GIVEN EXERCISE:
Count the lines of the entries below that contain the word "Open", and reply with the number only.

RAW DATA:
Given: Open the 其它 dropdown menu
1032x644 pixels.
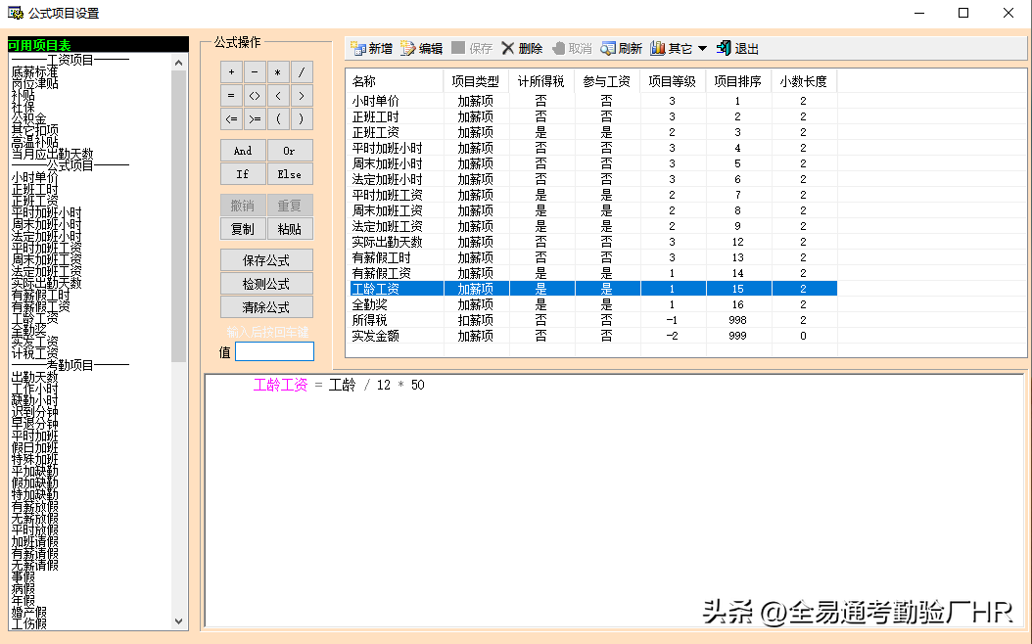Looking at the screenshot, I should pyautogui.click(x=679, y=48).
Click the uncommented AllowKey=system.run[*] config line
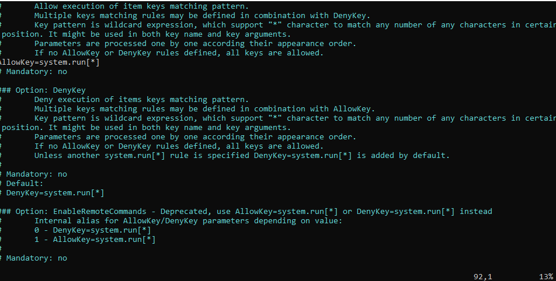Viewport: 556px width, 281px height. tap(50, 62)
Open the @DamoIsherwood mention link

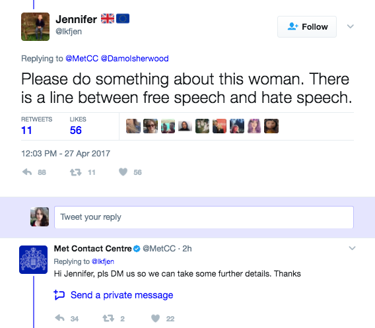135,59
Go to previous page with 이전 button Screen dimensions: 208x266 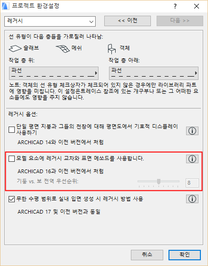128,21
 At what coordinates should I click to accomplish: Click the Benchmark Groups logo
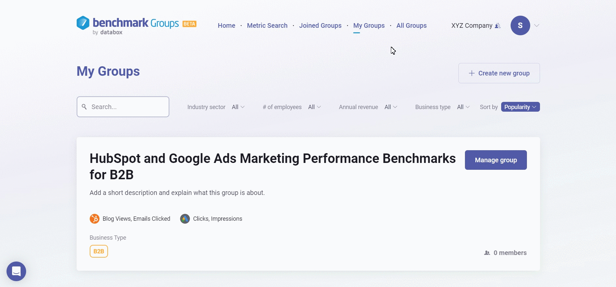128,25
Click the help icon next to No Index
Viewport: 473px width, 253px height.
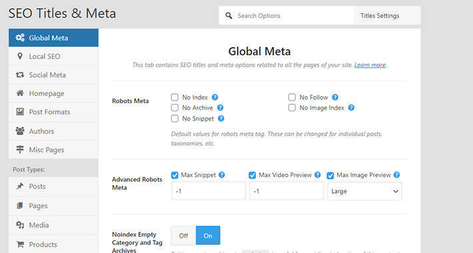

CORRECT RESULT:
2